We need hope, a confidence that things can change. The heart of the Marxism is the idea that the self-emancipation of the working-class is the act of the working-class. Parliament presents a nauseating spectacle of scapegoating, of the lurch towards authoritarianism and surveillance and a desperate scramble to save lucrative careers and pensions. We’ve heard a lot about ‘mobs’ on London’s streets. There is a mob in Britain, a mob seeking to undermine parliament democracy, but it thrives within parliament, with the lobbyists, the corrupt MPs, the revolving door between parliament and corporations. Keir Starmer seeks to blackmail us into voting for him with threats of a Tory revival, but thousands of people want and demand something better.

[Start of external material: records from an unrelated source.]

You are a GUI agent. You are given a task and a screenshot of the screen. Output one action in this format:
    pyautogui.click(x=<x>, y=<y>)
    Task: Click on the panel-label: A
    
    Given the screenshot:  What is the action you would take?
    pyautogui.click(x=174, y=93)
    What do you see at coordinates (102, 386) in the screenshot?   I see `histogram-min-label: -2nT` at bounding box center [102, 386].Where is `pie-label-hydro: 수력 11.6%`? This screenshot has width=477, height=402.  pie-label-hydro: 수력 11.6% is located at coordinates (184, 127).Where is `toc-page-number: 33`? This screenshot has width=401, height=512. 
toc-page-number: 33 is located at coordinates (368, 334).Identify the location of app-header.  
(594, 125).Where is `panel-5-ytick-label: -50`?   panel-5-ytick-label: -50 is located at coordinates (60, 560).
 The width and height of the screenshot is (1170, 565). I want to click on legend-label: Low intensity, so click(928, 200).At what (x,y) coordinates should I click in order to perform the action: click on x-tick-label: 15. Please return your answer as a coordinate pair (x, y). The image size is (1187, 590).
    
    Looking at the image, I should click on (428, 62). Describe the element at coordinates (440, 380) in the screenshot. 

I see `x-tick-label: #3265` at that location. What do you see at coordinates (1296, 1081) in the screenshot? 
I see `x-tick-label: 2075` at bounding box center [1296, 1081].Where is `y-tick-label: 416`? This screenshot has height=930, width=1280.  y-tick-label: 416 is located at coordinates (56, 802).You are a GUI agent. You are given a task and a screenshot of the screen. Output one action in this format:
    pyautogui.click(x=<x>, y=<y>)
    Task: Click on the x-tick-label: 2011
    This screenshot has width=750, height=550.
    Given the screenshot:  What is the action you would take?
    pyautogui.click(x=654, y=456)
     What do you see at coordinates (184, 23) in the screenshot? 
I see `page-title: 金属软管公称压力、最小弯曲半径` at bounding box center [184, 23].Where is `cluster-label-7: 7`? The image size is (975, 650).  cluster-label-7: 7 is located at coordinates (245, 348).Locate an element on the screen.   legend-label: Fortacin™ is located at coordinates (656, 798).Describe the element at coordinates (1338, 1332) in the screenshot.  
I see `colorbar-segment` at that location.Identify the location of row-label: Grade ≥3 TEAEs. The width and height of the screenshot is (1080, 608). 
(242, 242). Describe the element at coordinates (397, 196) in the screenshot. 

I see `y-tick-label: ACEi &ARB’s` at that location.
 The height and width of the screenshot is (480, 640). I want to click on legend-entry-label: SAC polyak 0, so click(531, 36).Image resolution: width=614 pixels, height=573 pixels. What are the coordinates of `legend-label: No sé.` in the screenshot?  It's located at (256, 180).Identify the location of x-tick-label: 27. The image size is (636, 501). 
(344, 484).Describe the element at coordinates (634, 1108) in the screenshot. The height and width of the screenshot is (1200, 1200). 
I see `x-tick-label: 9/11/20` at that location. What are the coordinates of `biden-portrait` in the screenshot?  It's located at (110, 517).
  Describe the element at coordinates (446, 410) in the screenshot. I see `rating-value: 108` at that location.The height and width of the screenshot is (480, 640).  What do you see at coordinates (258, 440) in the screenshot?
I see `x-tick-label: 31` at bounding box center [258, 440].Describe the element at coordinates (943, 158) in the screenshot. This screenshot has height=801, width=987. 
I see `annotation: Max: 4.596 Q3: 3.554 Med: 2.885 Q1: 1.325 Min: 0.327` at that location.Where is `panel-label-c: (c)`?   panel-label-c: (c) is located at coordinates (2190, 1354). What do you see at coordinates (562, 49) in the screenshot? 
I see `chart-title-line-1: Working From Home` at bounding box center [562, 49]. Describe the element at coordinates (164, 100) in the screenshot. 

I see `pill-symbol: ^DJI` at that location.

Behind parliamentary pantomimes there is a deeper problem. The real power in society cannot be tamed or controlled by parliament. The power lies with the huge multinationals that can take their money in and out of countries and use this to bully elected governments to do their bidding. It also lies with the state which is far beyond democratic control and serves the interests of the rich and powerful.

People will say that the system has fundamentally changed since Marx’s day. The names of the capitalists and their companies have changed, but the dynamics of the system remain the same. The richest 10 percent own 78 percent of the world’s wealth and produce an astonishing 48 percent of carbon emissions. Expropriating their wealth would be an effective and instantaneous route to tackling climate change. The richest man in the world is Bernard Arnault who is worth $211 billion. He does not make kidney machines, or water purifiers or vaccines – he makes clothes and cosmetics. Elon Musk is worth $180 billion, Jeff Bezos is worth $114 billion, Larry Ellison, a software developer, is worth $107 billion and Warren Buffett, an investor who has never actually created anything, is worth $106 billion. Their fortunes were not made by hard work, or by making the world better for anyone, but by gambling and the ruthless exploitation of others’ creativity. We still make their wealth, whether in textile factories, call centres, Amazon redistribution centres, car plants or cobalt mines.

The global working class is the collective class, a class that shares common interests across industries, regions and countries. It is the class that transforms itself as it transforms society. The working-class has demonstrated its capacity to organise society in a different way, through democratic planning of production and reshaping resources to meet human needs. Imagine how we could use Amazon distribution networks to support health care provision.

We have always had to organise and fight for our freedoms. From the Tolpuddle Martyrs to the Chartists and Suffragettes, the basic rights we enjoy today were never granted by benevolent leaders; they were fought for by people prepared to break the law to win change. In 1916, the great Polish socialist Rosa Luxemburg said that society faced a choice between socialism or barbarism. Barbarism is here but so is hope – in the Black Lives Matter movement, in the mass movement in solidarity with Gaza and in global resistance to inequality, injustice and climate change.